This is also the case with those effected by the lame work force. I’m a sounding board for the worker’s in similar situations as you describe - stuff like all he does is sit at his desk or constantly talk on his phone while I’m doing all the work, or he spends half the day just pulling bolts while I’m slinging cable. I listen, offer advice where possible as someone outside of the chain of command, but don’t stick my nose into it unless the problem is on something I supervise - safety and standards. Frequently someone to talk to that is outside the chain of command on behalf of both parties can be useful as long as they don’t get directly involved with more than advice. On the other hand, the moment there is a problem within my area of supervision, I’m up like a light in enforcing policy no matter who they are. I don’t care how hard you work or not, as long as the gear is safe and done properly. This limited scope helps ensure what I say is listened to also. 

When asked by the shop manager about people under him, I tell him frankly what I note, and we do have these discussions infrequently about the people he is in charged of. If a serious problem I might drop by his office and mention a problem in an off the cuff way, but not really attempt to tell him how to run his people. This works well in that because I’m not going to directly get involved, I am a better sounding board for people to vent or get advice with, and because there is only one crew chief there is no chain of command or leadership problems in that area for discipline.

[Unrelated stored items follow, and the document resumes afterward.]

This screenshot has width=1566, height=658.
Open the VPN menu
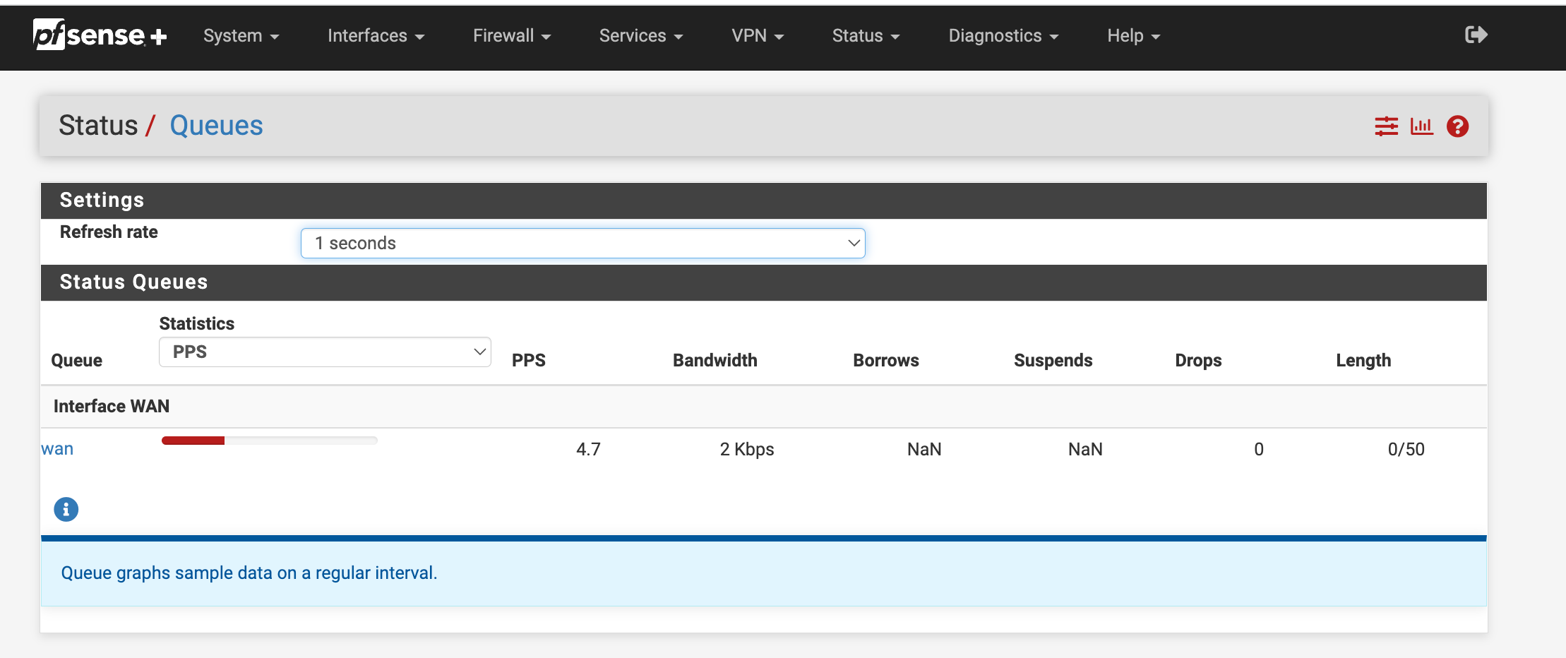[x=757, y=35]
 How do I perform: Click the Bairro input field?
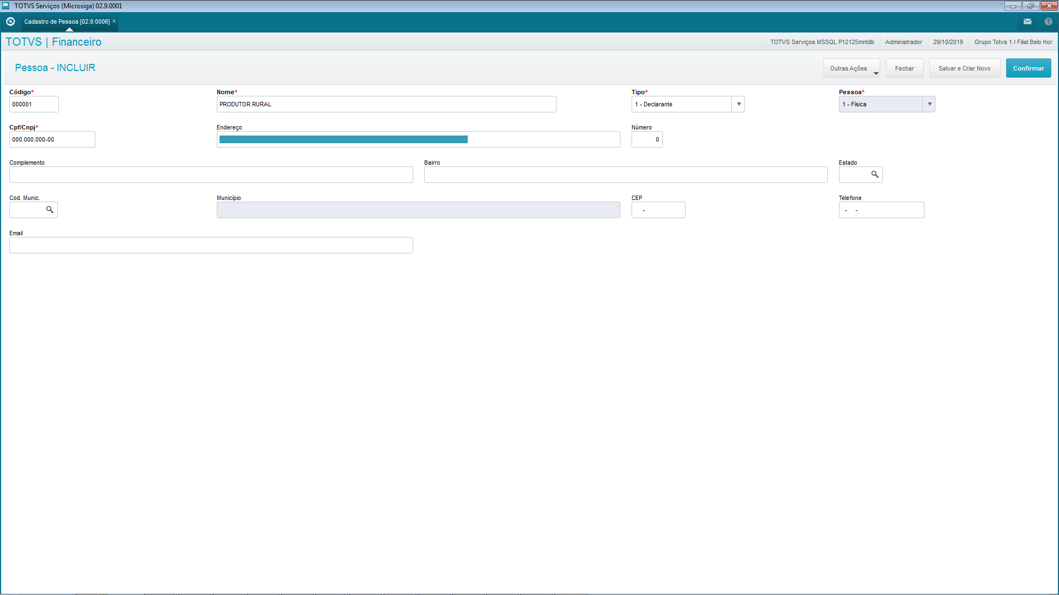(x=625, y=175)
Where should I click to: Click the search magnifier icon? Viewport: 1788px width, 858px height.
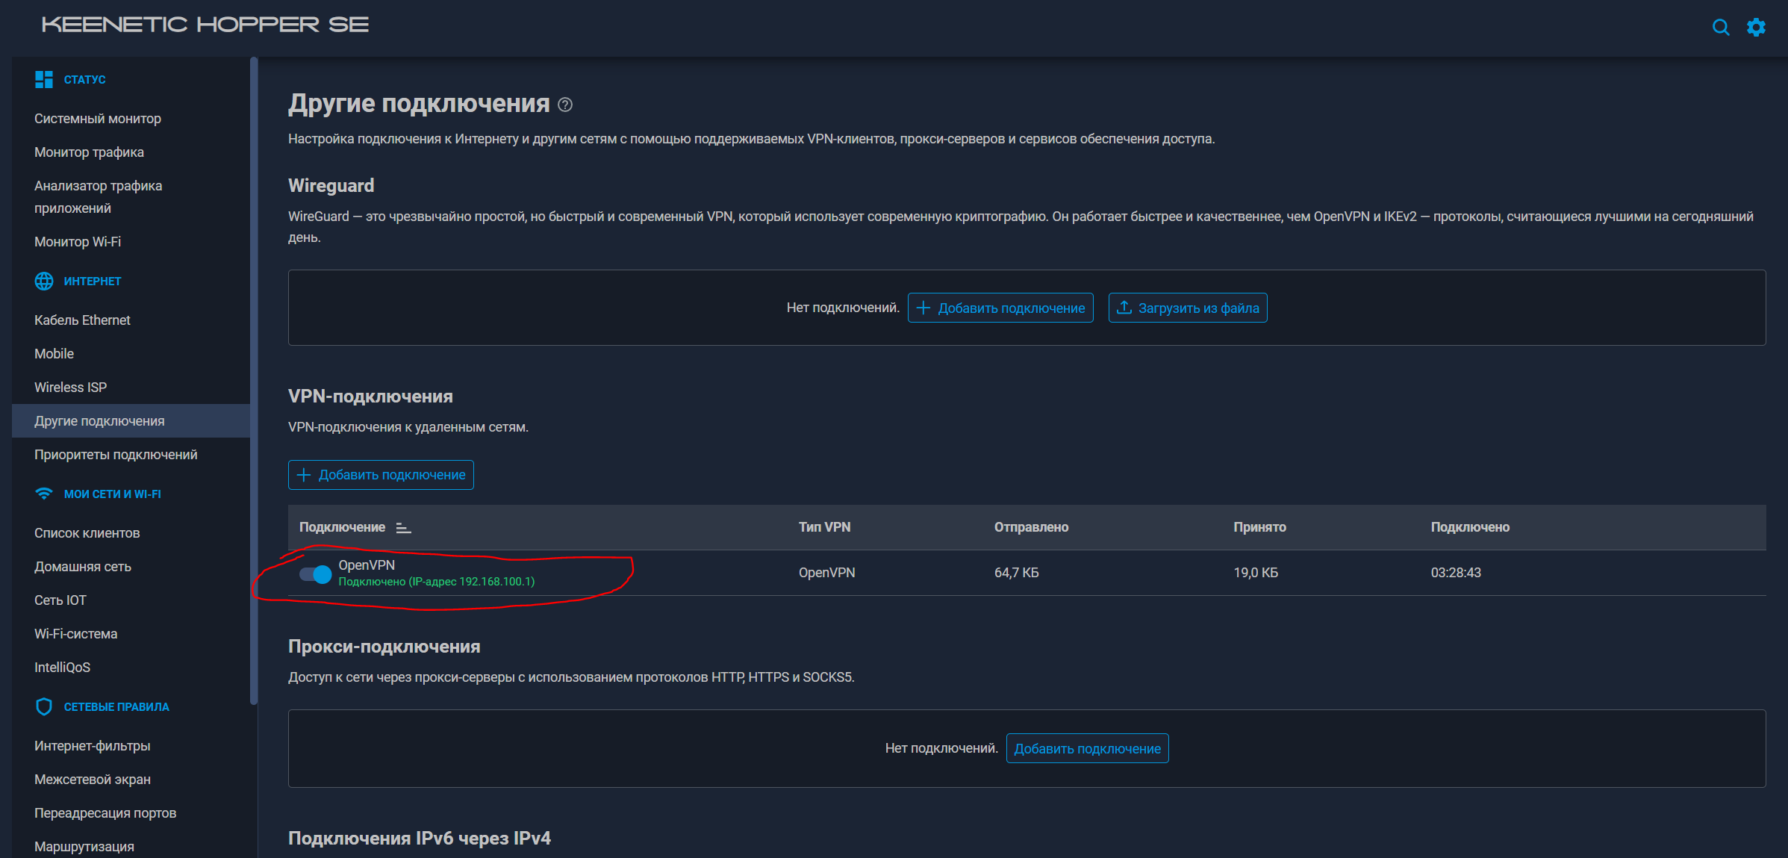click(1720, 28)
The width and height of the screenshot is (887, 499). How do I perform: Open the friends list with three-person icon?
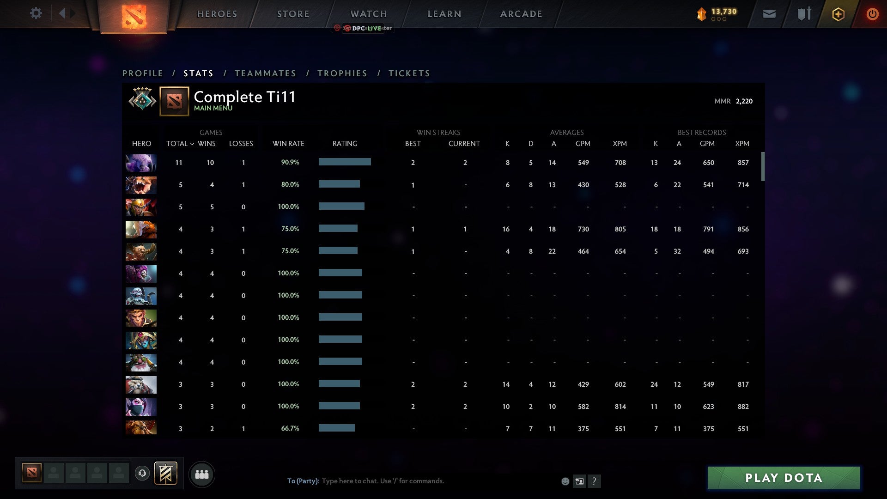[x=202, y=474]
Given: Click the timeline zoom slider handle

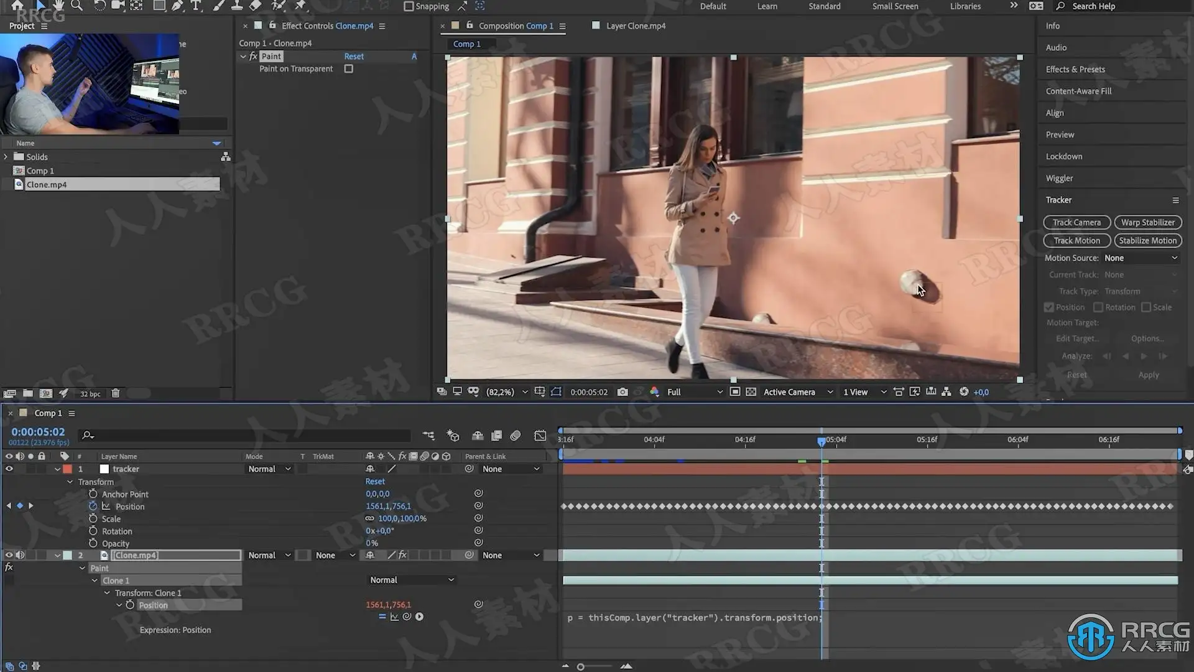Looking at the screenshot, I should coord(580,667).
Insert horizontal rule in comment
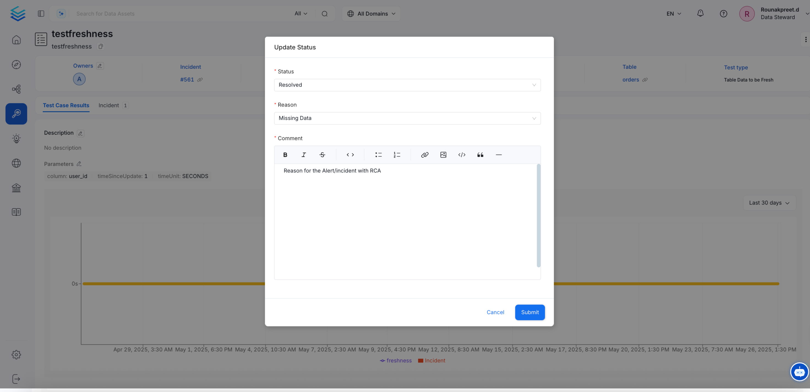The image size is (810, 392). pyautogui.click(x=498, y=155)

That’s the system that works for me and what advice I might offer might work for you. Remember also that when I discuss things with the crew chief, it’s off the cuff and not a formal challenge to his authority. You have to be tactful with how you approach other leaders with problems they are in charged of because it often is not your business. Be tactful especially if you are junior in time in grade or status because how you deal with other staff at this time will effect how you both get along in the future.


----------